Records provided →
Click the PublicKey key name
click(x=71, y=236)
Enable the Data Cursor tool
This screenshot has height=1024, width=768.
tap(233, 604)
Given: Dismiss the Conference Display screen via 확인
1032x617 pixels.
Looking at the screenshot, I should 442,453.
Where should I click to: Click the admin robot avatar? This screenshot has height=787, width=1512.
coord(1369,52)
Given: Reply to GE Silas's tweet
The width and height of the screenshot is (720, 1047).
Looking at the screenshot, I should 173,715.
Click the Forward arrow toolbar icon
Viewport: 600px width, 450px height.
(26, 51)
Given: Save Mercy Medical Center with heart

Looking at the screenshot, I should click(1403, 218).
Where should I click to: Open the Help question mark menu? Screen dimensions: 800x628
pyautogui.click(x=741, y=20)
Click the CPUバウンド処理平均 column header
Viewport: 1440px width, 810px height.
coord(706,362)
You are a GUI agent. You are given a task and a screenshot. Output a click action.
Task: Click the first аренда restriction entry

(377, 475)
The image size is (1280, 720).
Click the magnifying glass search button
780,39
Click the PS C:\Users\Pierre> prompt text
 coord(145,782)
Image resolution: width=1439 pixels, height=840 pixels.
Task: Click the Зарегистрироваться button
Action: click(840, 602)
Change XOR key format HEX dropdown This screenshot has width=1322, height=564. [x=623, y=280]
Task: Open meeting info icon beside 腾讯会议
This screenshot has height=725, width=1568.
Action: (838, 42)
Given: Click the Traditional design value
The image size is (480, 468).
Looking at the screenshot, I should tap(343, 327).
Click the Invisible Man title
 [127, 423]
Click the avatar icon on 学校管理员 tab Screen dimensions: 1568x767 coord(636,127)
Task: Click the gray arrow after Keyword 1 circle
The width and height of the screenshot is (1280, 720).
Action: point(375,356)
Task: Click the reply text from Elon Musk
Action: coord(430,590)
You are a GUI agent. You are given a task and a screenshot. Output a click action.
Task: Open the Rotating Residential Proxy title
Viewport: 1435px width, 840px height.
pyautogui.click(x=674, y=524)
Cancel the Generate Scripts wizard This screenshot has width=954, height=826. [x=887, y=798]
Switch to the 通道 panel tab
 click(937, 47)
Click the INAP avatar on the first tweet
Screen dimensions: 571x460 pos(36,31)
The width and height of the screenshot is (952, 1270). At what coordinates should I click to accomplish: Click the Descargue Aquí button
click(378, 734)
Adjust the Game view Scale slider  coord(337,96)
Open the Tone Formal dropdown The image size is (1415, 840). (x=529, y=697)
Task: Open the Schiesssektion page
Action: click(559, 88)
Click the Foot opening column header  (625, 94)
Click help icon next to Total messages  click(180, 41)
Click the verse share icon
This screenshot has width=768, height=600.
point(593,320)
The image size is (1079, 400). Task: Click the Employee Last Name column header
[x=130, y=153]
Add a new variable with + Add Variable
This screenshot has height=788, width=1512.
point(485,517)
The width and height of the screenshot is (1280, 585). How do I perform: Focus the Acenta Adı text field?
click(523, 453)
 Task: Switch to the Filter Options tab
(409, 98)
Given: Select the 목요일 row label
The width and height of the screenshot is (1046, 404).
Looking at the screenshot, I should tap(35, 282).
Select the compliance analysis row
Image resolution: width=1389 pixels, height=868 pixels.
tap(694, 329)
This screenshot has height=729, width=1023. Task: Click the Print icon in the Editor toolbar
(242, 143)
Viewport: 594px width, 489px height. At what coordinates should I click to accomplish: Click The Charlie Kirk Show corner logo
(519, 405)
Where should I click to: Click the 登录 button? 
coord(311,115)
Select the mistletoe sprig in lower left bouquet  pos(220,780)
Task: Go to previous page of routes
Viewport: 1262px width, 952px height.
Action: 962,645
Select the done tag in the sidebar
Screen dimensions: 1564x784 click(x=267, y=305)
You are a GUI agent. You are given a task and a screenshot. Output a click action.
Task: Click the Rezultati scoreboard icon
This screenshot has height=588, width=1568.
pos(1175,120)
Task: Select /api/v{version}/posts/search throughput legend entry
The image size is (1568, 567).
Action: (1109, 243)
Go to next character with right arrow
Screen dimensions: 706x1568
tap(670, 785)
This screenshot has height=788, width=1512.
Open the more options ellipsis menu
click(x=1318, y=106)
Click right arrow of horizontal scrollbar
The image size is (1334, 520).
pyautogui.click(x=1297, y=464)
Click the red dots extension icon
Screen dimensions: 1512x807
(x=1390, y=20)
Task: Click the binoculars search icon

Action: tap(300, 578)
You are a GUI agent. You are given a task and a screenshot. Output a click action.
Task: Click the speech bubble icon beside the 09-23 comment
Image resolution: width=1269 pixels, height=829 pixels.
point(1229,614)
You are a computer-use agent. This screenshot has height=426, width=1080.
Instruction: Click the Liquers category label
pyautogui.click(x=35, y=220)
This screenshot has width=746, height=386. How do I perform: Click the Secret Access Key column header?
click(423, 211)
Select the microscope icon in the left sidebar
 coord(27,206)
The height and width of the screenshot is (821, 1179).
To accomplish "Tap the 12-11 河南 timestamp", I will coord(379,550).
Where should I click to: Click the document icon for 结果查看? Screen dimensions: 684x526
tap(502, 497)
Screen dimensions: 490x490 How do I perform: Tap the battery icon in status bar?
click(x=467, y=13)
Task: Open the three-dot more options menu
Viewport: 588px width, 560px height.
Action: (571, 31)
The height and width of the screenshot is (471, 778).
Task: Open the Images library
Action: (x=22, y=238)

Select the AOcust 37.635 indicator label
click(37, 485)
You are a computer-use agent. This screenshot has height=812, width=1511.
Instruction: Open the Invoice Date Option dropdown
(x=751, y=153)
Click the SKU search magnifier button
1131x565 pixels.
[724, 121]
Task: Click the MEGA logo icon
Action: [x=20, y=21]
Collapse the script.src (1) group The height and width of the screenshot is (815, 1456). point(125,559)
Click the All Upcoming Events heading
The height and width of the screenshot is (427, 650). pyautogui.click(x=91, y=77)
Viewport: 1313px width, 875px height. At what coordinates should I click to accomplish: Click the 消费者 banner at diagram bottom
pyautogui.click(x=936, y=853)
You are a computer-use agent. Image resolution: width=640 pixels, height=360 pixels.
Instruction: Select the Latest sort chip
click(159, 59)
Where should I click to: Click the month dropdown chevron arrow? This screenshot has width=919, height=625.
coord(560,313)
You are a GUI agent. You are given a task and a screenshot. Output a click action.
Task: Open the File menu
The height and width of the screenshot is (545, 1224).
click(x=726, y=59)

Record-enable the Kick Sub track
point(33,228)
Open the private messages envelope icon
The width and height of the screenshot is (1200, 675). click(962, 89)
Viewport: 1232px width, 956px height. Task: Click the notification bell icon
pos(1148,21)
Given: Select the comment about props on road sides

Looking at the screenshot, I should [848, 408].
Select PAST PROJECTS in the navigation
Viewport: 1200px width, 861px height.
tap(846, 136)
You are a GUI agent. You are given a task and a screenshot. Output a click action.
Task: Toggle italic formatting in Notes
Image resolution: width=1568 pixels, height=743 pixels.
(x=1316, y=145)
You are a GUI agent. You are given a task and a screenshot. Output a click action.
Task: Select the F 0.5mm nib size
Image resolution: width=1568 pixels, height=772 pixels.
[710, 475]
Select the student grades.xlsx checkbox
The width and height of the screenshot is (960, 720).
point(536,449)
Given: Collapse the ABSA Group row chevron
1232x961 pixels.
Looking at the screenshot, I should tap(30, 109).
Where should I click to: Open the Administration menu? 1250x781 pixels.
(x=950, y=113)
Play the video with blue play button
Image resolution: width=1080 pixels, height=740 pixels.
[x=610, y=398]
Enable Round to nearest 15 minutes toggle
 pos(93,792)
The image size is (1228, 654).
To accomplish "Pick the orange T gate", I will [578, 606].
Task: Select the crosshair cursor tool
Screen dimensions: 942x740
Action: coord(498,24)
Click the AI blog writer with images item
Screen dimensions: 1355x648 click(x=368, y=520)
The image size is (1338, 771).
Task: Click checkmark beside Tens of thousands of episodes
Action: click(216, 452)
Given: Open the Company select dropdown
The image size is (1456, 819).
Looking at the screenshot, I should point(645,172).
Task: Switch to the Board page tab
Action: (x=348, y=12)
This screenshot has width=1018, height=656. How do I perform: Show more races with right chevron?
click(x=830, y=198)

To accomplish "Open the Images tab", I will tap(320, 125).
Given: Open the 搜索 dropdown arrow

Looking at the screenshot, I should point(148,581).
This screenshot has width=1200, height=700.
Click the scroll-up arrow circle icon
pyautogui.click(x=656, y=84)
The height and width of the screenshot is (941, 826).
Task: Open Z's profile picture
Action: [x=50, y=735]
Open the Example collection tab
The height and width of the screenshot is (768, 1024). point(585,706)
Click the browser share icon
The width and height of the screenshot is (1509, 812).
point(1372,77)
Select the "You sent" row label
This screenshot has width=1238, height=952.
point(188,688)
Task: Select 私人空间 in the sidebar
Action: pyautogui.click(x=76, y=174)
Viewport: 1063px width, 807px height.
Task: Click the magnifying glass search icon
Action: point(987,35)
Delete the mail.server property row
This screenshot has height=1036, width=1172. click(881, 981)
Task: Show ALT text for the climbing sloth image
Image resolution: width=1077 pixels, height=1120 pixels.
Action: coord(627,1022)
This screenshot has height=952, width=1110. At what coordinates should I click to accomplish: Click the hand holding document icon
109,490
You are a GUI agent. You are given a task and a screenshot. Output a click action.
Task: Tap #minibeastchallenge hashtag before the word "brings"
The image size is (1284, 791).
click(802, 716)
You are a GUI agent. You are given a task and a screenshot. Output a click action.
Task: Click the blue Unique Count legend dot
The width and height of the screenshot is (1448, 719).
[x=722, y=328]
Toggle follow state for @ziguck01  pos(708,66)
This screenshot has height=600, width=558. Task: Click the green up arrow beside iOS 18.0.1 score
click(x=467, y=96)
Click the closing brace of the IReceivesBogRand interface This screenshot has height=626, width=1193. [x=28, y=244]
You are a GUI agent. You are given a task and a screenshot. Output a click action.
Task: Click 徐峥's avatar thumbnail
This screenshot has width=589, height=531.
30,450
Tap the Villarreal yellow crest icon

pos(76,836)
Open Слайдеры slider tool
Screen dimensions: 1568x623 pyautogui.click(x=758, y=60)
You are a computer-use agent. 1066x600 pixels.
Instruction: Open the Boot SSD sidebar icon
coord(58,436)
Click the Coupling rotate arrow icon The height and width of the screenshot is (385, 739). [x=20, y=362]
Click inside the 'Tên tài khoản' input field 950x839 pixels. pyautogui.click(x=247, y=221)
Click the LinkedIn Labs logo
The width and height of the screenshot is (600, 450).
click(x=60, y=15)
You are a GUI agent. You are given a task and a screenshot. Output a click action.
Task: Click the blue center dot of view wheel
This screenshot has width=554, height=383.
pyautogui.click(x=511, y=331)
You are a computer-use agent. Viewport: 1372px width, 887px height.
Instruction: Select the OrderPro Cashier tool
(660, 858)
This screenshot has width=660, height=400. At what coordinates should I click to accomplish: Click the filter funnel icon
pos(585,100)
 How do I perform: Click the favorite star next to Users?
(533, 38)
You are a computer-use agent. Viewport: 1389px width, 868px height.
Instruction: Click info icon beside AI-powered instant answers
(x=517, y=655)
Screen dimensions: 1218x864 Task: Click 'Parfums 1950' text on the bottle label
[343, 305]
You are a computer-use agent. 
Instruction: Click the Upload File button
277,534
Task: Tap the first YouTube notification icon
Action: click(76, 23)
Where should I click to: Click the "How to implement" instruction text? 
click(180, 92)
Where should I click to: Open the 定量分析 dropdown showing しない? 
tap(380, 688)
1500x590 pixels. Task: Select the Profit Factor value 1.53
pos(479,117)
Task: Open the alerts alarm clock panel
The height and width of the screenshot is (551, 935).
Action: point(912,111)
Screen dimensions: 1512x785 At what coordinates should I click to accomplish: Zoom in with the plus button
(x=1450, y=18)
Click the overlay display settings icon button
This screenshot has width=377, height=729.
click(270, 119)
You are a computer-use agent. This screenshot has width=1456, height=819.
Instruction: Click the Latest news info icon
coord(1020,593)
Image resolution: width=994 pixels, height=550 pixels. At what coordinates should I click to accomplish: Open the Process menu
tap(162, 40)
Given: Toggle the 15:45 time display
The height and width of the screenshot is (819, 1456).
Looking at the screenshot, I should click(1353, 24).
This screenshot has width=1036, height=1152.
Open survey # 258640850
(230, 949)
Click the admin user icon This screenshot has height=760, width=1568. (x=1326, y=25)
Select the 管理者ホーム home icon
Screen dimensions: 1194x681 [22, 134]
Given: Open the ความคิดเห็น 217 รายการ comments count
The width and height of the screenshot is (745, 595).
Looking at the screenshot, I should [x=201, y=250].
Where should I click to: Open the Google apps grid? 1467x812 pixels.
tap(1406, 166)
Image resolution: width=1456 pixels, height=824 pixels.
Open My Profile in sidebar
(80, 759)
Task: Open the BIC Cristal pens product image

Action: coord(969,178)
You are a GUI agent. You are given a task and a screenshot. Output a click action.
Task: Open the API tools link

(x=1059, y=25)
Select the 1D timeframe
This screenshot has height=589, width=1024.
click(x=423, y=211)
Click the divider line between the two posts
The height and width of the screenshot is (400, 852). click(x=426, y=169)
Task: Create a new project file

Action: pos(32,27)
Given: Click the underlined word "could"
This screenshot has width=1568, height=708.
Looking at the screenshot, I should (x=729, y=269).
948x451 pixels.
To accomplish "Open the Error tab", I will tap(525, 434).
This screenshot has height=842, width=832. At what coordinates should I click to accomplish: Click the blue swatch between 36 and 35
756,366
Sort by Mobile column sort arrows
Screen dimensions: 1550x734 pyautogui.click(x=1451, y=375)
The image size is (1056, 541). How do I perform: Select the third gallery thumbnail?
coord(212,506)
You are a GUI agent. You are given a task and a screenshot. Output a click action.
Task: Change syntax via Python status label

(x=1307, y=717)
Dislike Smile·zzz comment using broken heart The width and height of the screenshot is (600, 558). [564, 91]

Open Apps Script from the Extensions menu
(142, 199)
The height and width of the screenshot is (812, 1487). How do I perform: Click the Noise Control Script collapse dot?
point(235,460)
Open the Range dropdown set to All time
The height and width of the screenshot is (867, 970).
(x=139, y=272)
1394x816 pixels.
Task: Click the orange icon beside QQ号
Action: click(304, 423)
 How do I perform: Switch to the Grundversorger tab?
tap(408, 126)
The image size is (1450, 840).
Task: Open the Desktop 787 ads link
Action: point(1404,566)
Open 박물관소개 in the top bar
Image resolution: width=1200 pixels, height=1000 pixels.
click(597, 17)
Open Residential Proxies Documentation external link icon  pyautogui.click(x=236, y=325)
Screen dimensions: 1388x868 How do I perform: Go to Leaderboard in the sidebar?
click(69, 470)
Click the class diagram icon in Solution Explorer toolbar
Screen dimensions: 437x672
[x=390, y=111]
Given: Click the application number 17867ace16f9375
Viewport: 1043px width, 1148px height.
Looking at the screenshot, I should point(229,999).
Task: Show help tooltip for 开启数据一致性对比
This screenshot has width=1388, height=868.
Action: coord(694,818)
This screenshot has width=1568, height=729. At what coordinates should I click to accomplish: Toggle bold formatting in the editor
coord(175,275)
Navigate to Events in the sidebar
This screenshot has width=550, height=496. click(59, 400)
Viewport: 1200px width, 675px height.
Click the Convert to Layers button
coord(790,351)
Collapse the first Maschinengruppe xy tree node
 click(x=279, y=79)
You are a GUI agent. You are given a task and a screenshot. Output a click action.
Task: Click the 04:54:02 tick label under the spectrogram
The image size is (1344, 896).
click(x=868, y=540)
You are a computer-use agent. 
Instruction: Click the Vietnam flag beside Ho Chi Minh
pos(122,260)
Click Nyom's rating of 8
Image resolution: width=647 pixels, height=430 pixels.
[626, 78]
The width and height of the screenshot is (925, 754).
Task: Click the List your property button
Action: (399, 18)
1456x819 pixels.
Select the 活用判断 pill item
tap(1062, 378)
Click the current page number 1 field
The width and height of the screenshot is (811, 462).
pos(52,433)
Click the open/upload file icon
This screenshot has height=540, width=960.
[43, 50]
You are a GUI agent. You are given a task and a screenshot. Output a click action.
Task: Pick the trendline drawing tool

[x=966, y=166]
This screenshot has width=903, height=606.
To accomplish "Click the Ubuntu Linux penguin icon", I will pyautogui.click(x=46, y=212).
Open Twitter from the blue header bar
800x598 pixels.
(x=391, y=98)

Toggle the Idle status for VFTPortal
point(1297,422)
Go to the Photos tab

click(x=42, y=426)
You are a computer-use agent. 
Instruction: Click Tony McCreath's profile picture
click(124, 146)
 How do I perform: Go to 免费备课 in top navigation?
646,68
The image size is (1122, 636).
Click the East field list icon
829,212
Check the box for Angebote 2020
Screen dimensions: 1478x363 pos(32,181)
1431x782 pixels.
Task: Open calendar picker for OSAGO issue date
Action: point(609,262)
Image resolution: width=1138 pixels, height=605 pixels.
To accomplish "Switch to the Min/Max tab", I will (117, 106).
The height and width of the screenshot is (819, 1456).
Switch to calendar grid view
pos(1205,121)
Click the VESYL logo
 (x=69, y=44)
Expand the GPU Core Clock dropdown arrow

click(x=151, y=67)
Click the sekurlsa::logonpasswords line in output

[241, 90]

Stated exercise →
In the stretch of the material from the line containing "has height=812, width=1511." through the line containing "The height and width of the screenshot is (427, 650).", substitute "drop-down list" for "dropdown" and give those lines again with nothing else changed.

Task result →
You are a computer-use agent. This screenshot has height=812, width=1511.
Instruction: Open the Invoice Date Option drop-down list
(x=751, y=153)
Click the SKU search magnifier button
1131x565 pixels.
[724, 121]
Task: Click the MEGA logo icon
Action: [x=20, y=21]
Collapse the script.src (1) group The height and width of the screenshot is (815, 1456). point(125,559)
Click the All Upcoming Events heading
The height and width of the screenshot is (427, 650). pyautogui.click(x=91, y=77)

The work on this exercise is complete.